About Us
Just beside Mallow, on the Cork to Dublin Railway line, and easily accessible from Cork, Limerick and Killarney, lies Longueville House Hotel.
Longueville is a Georgian 20-bedroom country house offering a very warm welcome, with open log fires, comfortable bedrooms with modern bathrooms.
It’s a place of history, yet Longueville has moved with the times. Maintaining and modernising the house has been a labour of love for third-generation owners William O’Callaghan and his wife Aisling, your hosts.
Beyond the farm, on our 500-acre wooded estate and gardens, you’ll spot duck, pheasant and hens, maybe even rare native red squirrels, badgers and songbirds.
Longueville is the perfect combination − a place to enjoy nature by day, then dress for gourmet dinner by night.
Social & Architectural History
Longueville’s beautiful view of the Blackwater Valley belies a turbulent history. The house was built in 1720 by the Longfield family, who always maintained they were of French extraction and not Cromwellians.
Proprietor William O’Callaghan is a descendant of original owner Donough O'Callagahan. He fought beside the Catholics after the collapse of the 1641 Rebellion and forfeited the land to Cromwell. At this time, probably when Richard Longfield was created Baron Longueville in 1795, the family changed the name to Longueville.
Richard was later rewarded with a Viscountcy, probably receiving a large sum of money as compensation for losing his Parliamentary seat.
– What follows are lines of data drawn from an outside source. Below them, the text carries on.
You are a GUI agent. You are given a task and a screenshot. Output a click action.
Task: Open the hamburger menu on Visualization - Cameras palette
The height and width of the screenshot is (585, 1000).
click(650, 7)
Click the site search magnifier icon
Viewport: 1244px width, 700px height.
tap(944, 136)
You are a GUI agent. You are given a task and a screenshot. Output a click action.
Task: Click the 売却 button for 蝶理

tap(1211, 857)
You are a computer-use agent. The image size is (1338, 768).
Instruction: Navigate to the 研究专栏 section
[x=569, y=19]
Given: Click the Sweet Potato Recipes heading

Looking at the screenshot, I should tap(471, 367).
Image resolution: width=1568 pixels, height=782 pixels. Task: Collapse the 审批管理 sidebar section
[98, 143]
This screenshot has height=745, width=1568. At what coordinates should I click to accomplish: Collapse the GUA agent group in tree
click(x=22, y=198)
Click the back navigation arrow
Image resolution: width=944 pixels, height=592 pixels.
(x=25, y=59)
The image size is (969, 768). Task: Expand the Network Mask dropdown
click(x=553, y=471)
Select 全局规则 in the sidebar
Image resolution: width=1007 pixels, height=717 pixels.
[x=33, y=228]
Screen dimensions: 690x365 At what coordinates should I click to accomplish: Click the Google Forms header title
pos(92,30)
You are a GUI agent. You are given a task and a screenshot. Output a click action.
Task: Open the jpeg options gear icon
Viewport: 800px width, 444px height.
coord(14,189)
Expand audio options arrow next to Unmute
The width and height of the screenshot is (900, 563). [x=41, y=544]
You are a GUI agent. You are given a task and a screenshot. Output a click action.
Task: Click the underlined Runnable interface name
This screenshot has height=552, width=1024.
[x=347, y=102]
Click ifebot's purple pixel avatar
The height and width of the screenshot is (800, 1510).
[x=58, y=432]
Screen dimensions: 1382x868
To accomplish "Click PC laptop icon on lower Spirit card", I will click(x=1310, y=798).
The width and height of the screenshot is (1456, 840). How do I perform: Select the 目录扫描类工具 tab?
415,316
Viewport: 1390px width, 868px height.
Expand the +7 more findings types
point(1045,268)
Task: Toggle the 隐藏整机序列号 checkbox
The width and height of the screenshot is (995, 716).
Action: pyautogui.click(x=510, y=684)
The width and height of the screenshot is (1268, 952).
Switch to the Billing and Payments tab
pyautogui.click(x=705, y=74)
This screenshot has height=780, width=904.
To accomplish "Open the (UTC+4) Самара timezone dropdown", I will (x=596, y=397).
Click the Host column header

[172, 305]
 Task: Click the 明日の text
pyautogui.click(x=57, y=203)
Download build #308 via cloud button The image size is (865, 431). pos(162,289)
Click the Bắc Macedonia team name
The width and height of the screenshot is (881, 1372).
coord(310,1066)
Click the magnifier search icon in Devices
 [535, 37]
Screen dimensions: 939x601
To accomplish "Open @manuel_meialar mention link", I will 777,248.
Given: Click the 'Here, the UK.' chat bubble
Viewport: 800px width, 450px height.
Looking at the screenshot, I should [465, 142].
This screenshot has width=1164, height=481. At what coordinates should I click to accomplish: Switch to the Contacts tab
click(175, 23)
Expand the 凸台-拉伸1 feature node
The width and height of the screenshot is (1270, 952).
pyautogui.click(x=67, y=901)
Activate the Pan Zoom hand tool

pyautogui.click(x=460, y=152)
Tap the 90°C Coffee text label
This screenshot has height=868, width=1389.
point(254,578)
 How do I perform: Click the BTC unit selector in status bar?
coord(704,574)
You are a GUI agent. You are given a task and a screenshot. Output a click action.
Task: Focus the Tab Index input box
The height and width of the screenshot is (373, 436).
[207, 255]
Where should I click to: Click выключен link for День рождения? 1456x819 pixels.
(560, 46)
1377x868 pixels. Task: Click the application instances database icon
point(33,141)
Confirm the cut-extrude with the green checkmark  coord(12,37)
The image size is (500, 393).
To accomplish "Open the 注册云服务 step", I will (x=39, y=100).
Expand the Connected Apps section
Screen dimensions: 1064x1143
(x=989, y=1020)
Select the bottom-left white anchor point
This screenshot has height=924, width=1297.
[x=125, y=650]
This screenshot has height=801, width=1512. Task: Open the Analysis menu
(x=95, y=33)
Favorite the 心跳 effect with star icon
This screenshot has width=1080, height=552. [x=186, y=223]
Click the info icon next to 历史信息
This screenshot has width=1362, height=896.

He’s believed to have used it to add two wings, stone parapets and a pillared porch.
Longueville is typically late Georgian, with ornate Italian-designed ceilings, marble dining-room mantelpiece featuring a relief of Neptune in his chariot, rare, inlaid mahogany doors, and an unusual, full-height staircase.
On the East side, you’ll find a fine Victorian conservatory of curved ironwork added in 1866 by Richard Turner, the greatest ironmaster and designer of glasshouses of the Victorian era.
This is how Longueville is today − back in the hands of the O'Callaghan clan whose forebears were originally deprived of it by Cromwell in 1650.
Longueville comes complete with tree plantations that resemble the battle lines at Waterloo – French on one side, English on the other. Which side has the healthier trees? You decide.